Writing in the March issue of the journal Nature Medicine, researchers from Scotland's Roslin Institute demonstrated that a protein known as erythroid differentiation-related factor (EDRF) might be overproduced in people when they contract transmissible spongiform encephalopathies such as mad cow disease. Perhaps, the researchers suggest, it may be possible to design a test for EDRF, with higher than normal levels of the protein being an indicator of likely infection.
In an editorial that appears in the same issue, Aguzzi points out that several basic questions must be answered before we'll know if EDRF will in fact be a good diagnostic marker.

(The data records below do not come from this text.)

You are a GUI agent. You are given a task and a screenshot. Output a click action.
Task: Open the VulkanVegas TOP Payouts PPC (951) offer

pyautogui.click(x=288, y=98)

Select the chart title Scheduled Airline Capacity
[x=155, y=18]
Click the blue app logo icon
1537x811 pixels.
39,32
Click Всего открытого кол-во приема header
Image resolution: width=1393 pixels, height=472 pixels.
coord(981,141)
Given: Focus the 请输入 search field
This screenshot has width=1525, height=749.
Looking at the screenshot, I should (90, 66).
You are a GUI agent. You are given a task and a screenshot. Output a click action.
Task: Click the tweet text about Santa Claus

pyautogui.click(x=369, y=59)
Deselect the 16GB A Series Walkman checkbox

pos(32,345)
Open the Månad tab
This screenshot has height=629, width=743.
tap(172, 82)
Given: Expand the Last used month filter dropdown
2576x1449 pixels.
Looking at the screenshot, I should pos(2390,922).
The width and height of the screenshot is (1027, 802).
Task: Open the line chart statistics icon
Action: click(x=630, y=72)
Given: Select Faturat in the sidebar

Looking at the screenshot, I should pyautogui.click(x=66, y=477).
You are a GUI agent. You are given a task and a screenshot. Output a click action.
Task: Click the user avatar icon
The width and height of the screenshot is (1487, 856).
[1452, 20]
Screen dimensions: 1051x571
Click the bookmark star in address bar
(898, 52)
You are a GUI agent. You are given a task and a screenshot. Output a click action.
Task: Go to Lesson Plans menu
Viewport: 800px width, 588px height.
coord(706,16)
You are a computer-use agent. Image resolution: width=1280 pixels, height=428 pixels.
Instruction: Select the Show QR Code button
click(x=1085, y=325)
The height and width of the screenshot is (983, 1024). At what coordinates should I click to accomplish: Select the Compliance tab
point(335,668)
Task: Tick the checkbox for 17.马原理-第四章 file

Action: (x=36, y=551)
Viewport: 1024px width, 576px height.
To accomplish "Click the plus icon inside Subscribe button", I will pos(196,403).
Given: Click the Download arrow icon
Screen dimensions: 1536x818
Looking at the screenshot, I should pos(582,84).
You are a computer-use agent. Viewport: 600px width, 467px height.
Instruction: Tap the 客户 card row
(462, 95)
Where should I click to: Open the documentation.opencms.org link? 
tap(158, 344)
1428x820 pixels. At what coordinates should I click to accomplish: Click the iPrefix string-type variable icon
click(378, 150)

For instance, he says, it is not currently known if overproduction of the protein is unique to transmissible spongiform encephalopathies, or if the same thing happens in other diseases. Researchers also must establish what a normal level of EDRF is in healthy, noninfected people.
"With all the attention being paid to this issue, and the desire for a blood test to find this infection, these questions should be answered very quickly," Aguzzi says.
Surewicz agrees and adds that these findings, while exciting, are very preliminary.
"I am certain the research will get done, because we are all desperate to find a simple test," he says. "Even if these findings turn out to be less than significant, I feel certain that there will be a simple diagnostic test. I just can't say when."